You can definitely cut dry but the blades will not stay sharp for very long.
 

boslab

Titanium
Joined
Jan 6, 2007
Location
wales.uk
You can get solid wax stick blade lube from memory, it’s aluminium version is very attractive to rats I found ( I had a box of sticks under a bench in a lock up near a canal, the rats ate the sticks, and the bloody box and cleaned thier fangs on the box staples) it’s tallow!
Mark
 

projectnut

Stainless
Joined
Mar 4, 2006
Location
Wisconsin
You can get solid wax stick blade lube from memory, it’s aluminium version is very attractive to rats I found ( I had a box of sticks under a bench in a lock up near a canal, the rats ate the sticks, and the bloody box and cleaned thier fangs on the box staples) it’s tallow!
Mark

Here's the stuff I'm referring to:
https://agscompany.com/product/cut-ease-cutting-lubricant-stick-1-lb/

I have several sticks I bought to use on the bandsaw and power hacksaw. I use it most often when cutting large rounds of aluminum. The blade brush wasn't cleaning out the blade gullets very well so I tried rubbing a little on the blade just before the cut. It helps keep the swarf from packing into the gullets so the brush can clean them relatively well. I find it interesting that the manufacturer has no stock, but several retailers are selling it for up to $25.00 a tube.
 

MwTech Inc

Titanium
Joined
Feb 6, 2005
Location
Fishersville VA
You may find yourself using the cold saw more than you think, once you see the quality of cut......

We sold the bandsaw after it sat for months not being used.

We processed 40 ft of 4x4x.187 square tube yesterday , all cuts were angled, dead straight and clean.

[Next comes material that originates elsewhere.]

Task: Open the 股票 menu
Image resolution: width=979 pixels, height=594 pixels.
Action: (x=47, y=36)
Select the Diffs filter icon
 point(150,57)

We added a parts washer brush to the coolant system to "wash" down after use. Saw stays clean.

Still have to maintain the sump, but no big deal.

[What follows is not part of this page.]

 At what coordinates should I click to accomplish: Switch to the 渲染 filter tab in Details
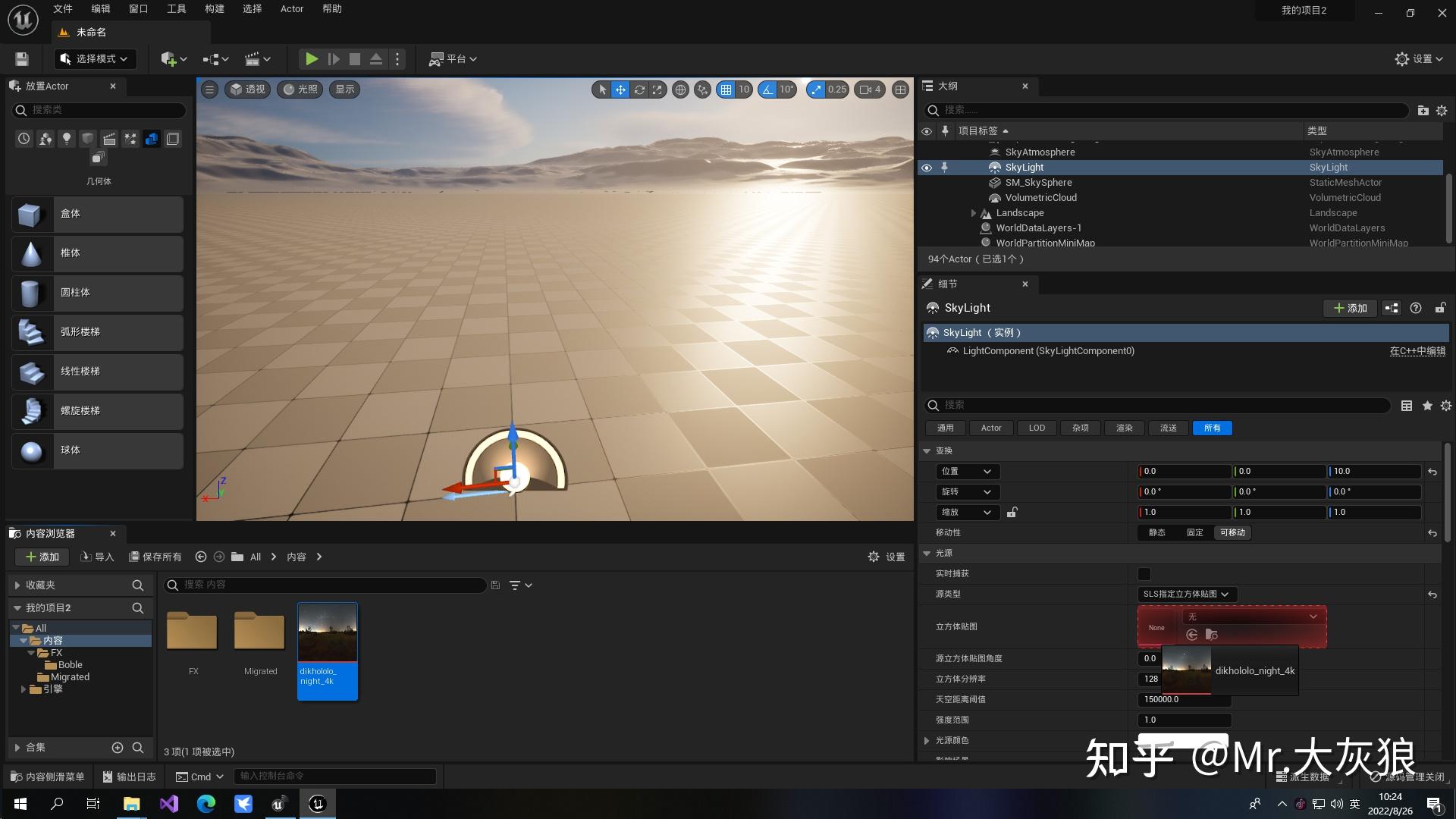1124,428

Occasional spray with LPS #3

Never runs without coolant.
 

MwTech Inc

Titanium
Joined
Feb 6, 2005
Location
Fishersville VA
I looked up your saw.......If it were mine I'd make a pan to expand the table size for coolant collection.
Our KMT has a larger "base" and we still have add on baffles to control coolant.
 

medsar

Cast Iron
Joined
Jan 13, 2017
Location
Washington, USA
I find my cold saw will walk inside of the cut. That is for miters and for straight cuts. The blade and vise are true/perpendicular. I played with feed pressure and found it to be finicky. A few cuts were fine but I had to use a lot lighter pressure than the experts said I should be using. Even then, it didn’t always give a straight cut. This was in square tubing because that it was what the jobs called for at the time. Maybe it’s better with round tubing?
What am I doing wrong? Has anyone else noticed this?

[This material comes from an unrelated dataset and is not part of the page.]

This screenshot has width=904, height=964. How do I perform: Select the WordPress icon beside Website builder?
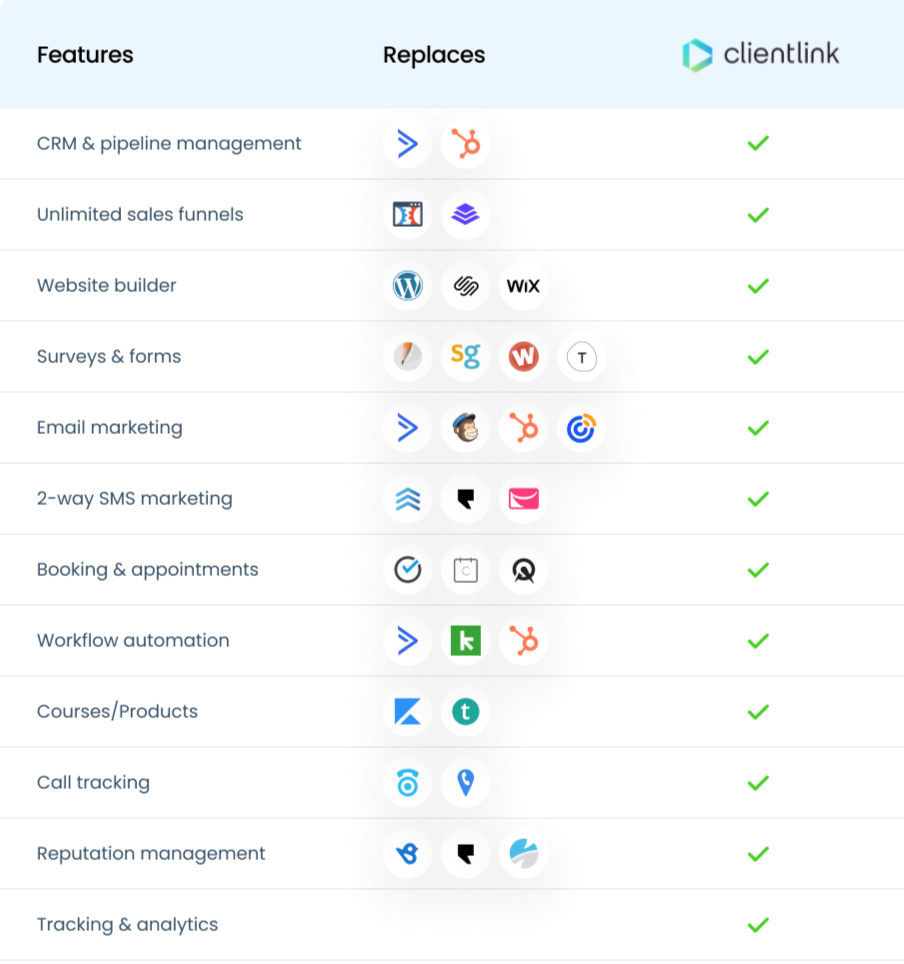coord(407,286)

If the OP is angry I derailed the thread, let me know and I’ll start a new thread. I figured the original question has been answered appropriately at this point.
 

Bondo

Hot Rolled
Joined
May 14, 2011
Location
Bridgeton NJ
You could try using that "cold air spray" vortex tube that chills the compressed sir as it comes out. That will help with chip removal as well.